Tuesday, March 20, 2018

National Review: The Coming GOP Shellacking


As a former Republican, at times I am shocked at all of the values the Republican Party has thrown on the trash heap.  Respect for knowledge and science, separation of church and state, putting nation over political party, basic morality, fiscal conservatism, some measure of honesty, and common decency have all been discarded like refuse.  In their place is a series of endless lies, religious extremism, the embrace of celebration of ignorance, open racism, partisanship seemingly turning a blind eye to treason, and the rejection of any semblance of moral standards.  Leading the charge in the race to depths of dishonesty and depravity is, of course,  Donald Trump.  But Trump has many enablers and sycophants that range from Paul Ryan and Mitch McConnell to local party committee chairs. What's baffling is how the GOP thinks there will be no consequence for it and/or its candidates, a majority of whom seemingly embrace this rejection of honesty, decency and morality.  A piece in National Review - hardly a hotbed of liberalism - that predicts November, 2018, will be  a bloodbath for the GOP.   Unfortunately, the piece would place all blame on Trump and is blind to the responsibility many other Republicans who knowingly embraced religious extremists, white supremacists, misogynists and now possible treason - bear in what I hope will be an utter nightmare for the GOP.  Here are article highlights:
Two years ago Donald Trump hijacked the Republican party. Now it’s time to think about what steps might have to be taken to regain control of it. 

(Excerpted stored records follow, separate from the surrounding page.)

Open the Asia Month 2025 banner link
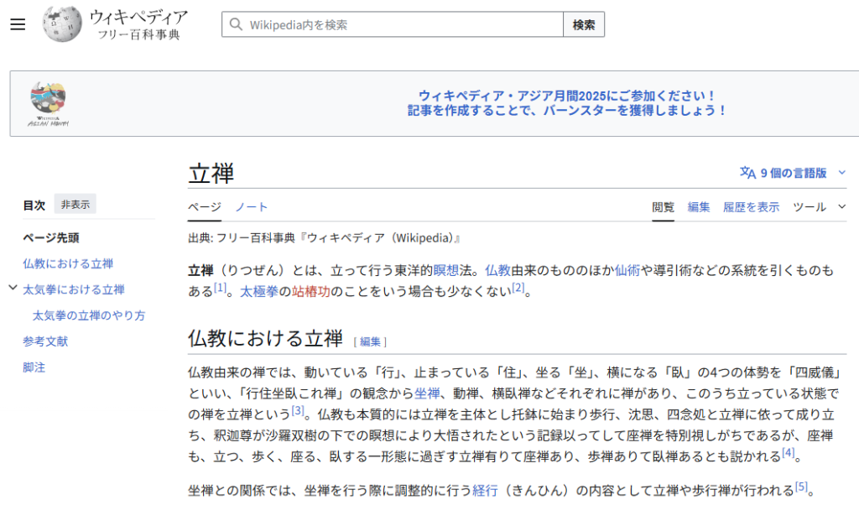859x505 pixels. tap(567, 103)
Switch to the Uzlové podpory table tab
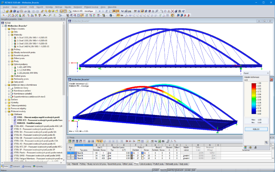This screenshot has width=275, height=172. [146, 164]
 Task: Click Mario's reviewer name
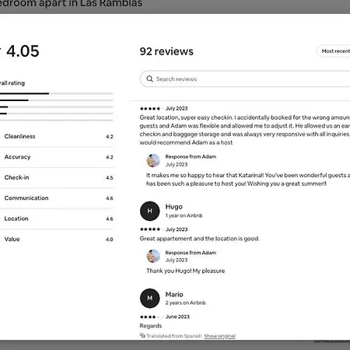click(x=174, y=294)
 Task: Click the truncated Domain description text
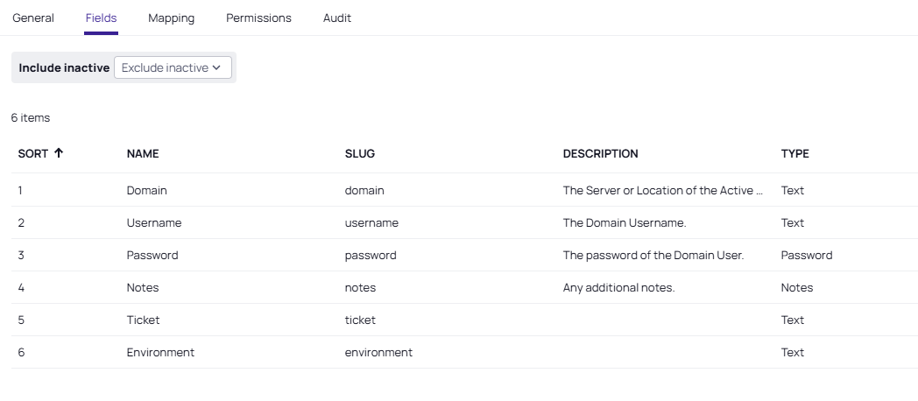click(663, 190)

The tocsin of doom that sounded this week in Pennsylvania’s 18th Congressional District could hardly have been more clear in its meaning: This November the GOP is headed for a mega-shellacking with a side order of drubbing sauce. The fault for this lies almost solely with President Trump. Losing the House looks like a foregone conclusion. Losing the Senate, while unlikely, no longer appears unthinkable. After the Democrats take the House, they will be implacably opposed to making deals, and would we want those anyway? Legislatively, President Trump will be finished. Getting appointments through the Senate won’t be easy.

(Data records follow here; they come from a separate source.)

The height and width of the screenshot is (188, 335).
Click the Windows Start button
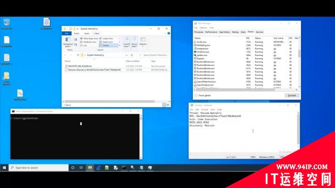point(4,168)
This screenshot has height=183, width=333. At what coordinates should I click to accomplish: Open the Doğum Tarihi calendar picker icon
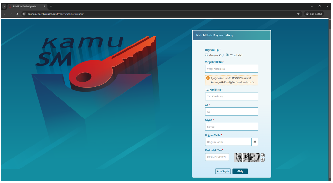(255, 142)
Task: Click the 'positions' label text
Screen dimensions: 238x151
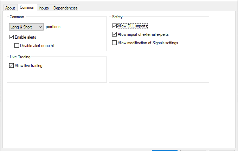Action: [x=53, y=27]

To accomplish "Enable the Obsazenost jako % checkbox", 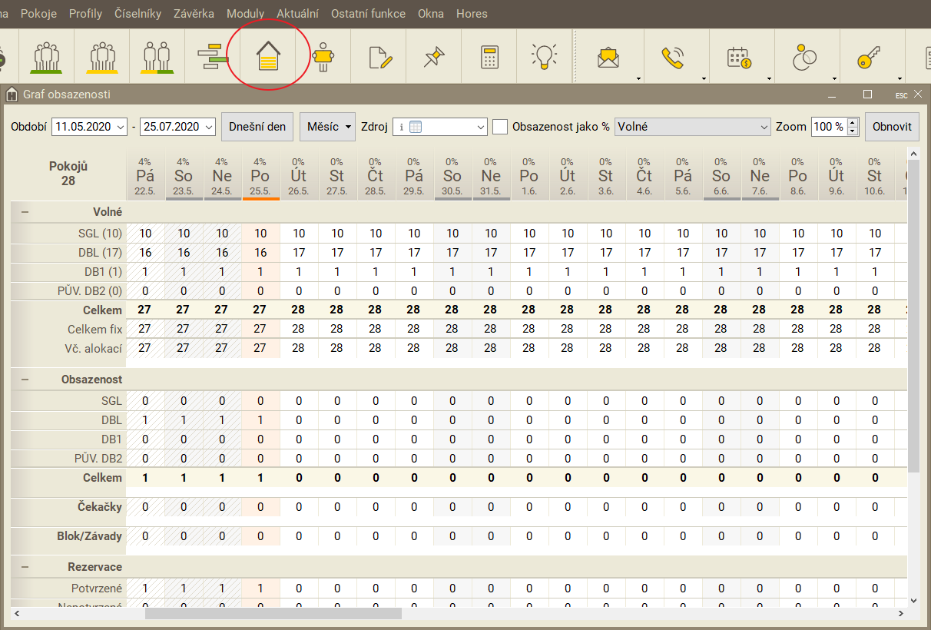I will 500,127.

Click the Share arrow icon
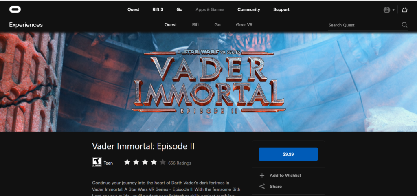point(262,187)
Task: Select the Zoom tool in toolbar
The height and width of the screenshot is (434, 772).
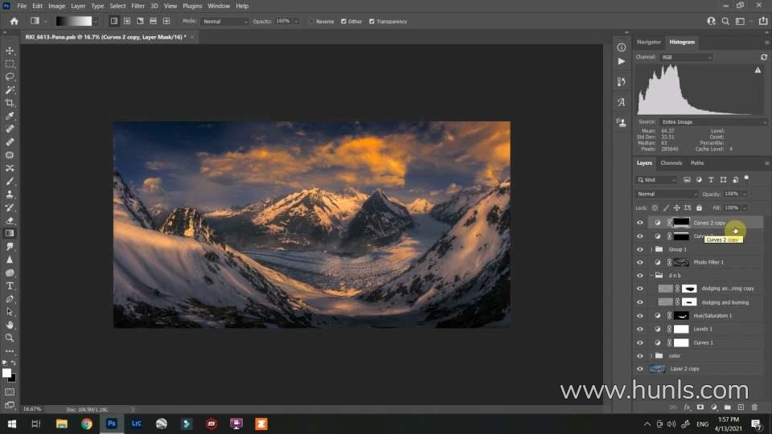Action: [10, 338]
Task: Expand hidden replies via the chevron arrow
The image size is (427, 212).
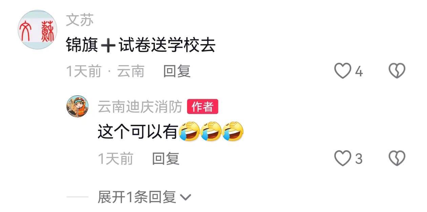Action: (186, 197)
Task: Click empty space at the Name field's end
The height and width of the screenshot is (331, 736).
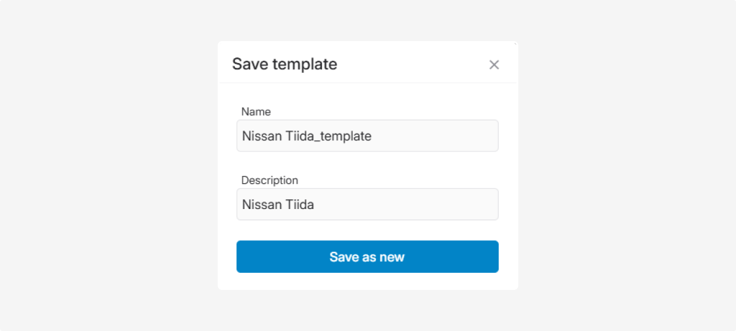Action: (x=442, y=136)
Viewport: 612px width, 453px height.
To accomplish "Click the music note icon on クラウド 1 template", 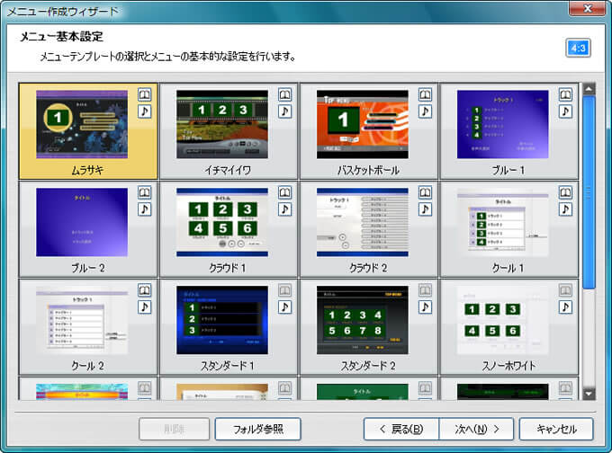I will pos(284,209).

So what? say the voters in PA-18, a district Trump won by 20 points, where the Republican candidate Rick Saccone had no major defects (and the Democratic winner Conor Lamb can be expected to vote with Nancy Pelosi on nearly all occasions) and where Trump’s economically illiterate faith in tariffs is popular. Saccone lost the district anyway. To borrow language from the anthem of Trump’s hometown, if the GOP can’t make it there, it can’t make it anywhere. It’s because of Trump that the (R) next to Saccone’s name was too great a burden to overcome.
The behavior of the president shouldn’t be all that salient to, say, the candidacies of Democrats who ran and won in the Virginia House of Delegates. But voters can’t be counted on to be rational. There’s essentially only one issue on their minds this year: It’s the personality, stupid. The Chernobyl cloud of noxious presidential behavior is poisoning the party from coast to coast. . . . . he’s supplying the Democrats with a turnout motivator like no other.
You think he sounds erratic, angry, and frustrated now? How will he be when Congress becomes intransigent to his calls? It will almost certainly be the case that the incessant wobble that was 2017 goes down in the books as Trump’s best year.
All presidents face crises. There’s bound to be an oil spill, a stock market crash, a major terrorist attack, a foreign-policy showdown. Is there any figure whose temperament is worse-suited to leading the nation through such a tense moment? As Douthat put it, the Trump Unbound we’re about to see will make it “more likely that we get more extreme and destabilizing outcomes, somewhere.”
After the November debacle, it’ll be smoke-filled-room time for the senior lawmakers and other grandees of Abraham Lincoln’s party.  . . . How much longer can the GOP tolerate having a de facto party leader — much less a president — who recklessly taunts the North Koreans, brazenly makes up facts even when meeting with the leaders of other countries, picks silly fights with celebrities and television personalities and even his own cabinet members, is too impatient to read briefing books, and possesses the moral compass of a crocodile? I could go on, but this column is supposed to be 900 words, not 157,000.
A presidential candidate even marginally better at politics than Hillary Clinton would easily defeat Trump in 2020, which also aligns as an extremely auspicious year for the Democrats in the Senate, presenting a high degree of likelihood that the Democrats will enjoy unchecked power in Washington.
Surely the most vigorous of Trump fans cannot help noticing that he is burning down everything around him. What good is a president who makes it impossible for the rest of his party? Even Tom Brady couldn’t win a game if he looked to his line and discovered there were only three teammates left. Trump has a proven inability to help other Republican candidates get elected, and most will ask him not to try. The president is a cement jumpsuit that is dragging us all to the bottom. 


Yes, Trump is toxic and the best motivation for the Democrat base to get out and vote against every Republican on the ballot.  And, if the Republican Party will not act to restrain or remove him after setting the stage for his rise, then, yes, every Republican needs to be defeated.  Every single Republican is now complicity in this attack on America's democracy and the rule of law.